洛疏竹简单回忆了一下, 料想这位心高气傲的殿下, 这辈子与人打架,应该还没被伤成这样过, 不由得伸手蹭蹭他的侧脸, 安慰道:“会好的,都会恢复的, 大不了再修炼修炼。”
听见她的安慰,历拂衣的表情明显顿了一下, 他深呼一口气,慢慢地把头抵在她的肩膀上,背脊也自然地弯了下来。

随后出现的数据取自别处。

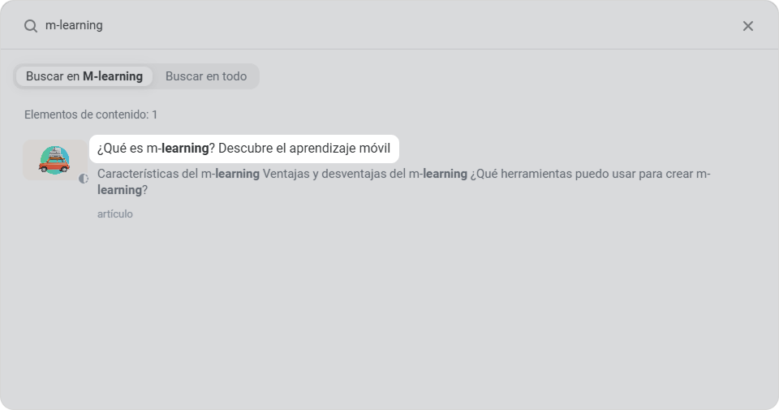This screenshot has height=410, width=779.
Task: Click the final "learning?" on description's second line
Action: point(122,190)
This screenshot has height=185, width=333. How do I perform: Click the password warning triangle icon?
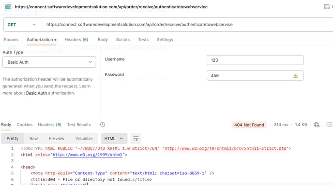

很久,像是做足了准备一样,他说:“我是在替自己委屈么?”
历拂衣重新抬头,眼角的红色已经褪去,“我把护心鳞送给你,是想让它保护你,不是想让你因为这个受苦的。”
他手指轻轻擦在洛疏竹伤口的结痂处,轻咳几下又说:“一片护心鳞而已,历千霄想要,你给他就是了。”
“什么叫而已?那个情况下,我如果给了他,你现在还在九尾狐族的禁地里呢。”洛疏竹还是没忍住,食指猛戳了一下他的肩膀,语气也不由得加重:“我现在还见得到你么?”
“可是疏竹——”
“历拂衣。”她的声音很严肃,“两个人的感情是相互的,在你想保护我的时候,也应该相信并且接受,我也想保护你这件事。”
历拂衣看着她的眼睛,忽然不知道怎么反驳。
他强势惯了,常常下意识把自己放在保护者的地步,并把这种方式,当做是“喜爱”的体现,却并没有在意到,自己的心上人,并不是躲在别人身后的弱者。
或许并肩而立,有时候是最好的相处方式。
良久,他点点头,回答的时候很是认真,“我知道了,你说的对。”
历拂衣唇角慢慢地勾出笑意,他又靠近了一点,“那就谢谢英姿飒爽的洛姑娘,又救我一命。”
洛疏竹没忍住笑了出来。
历拂衣就是这样,当别人还以为他刚愎自用、一意孤行的时候,他其实已经在暗处默默地反思结束,并表达出自己的想法。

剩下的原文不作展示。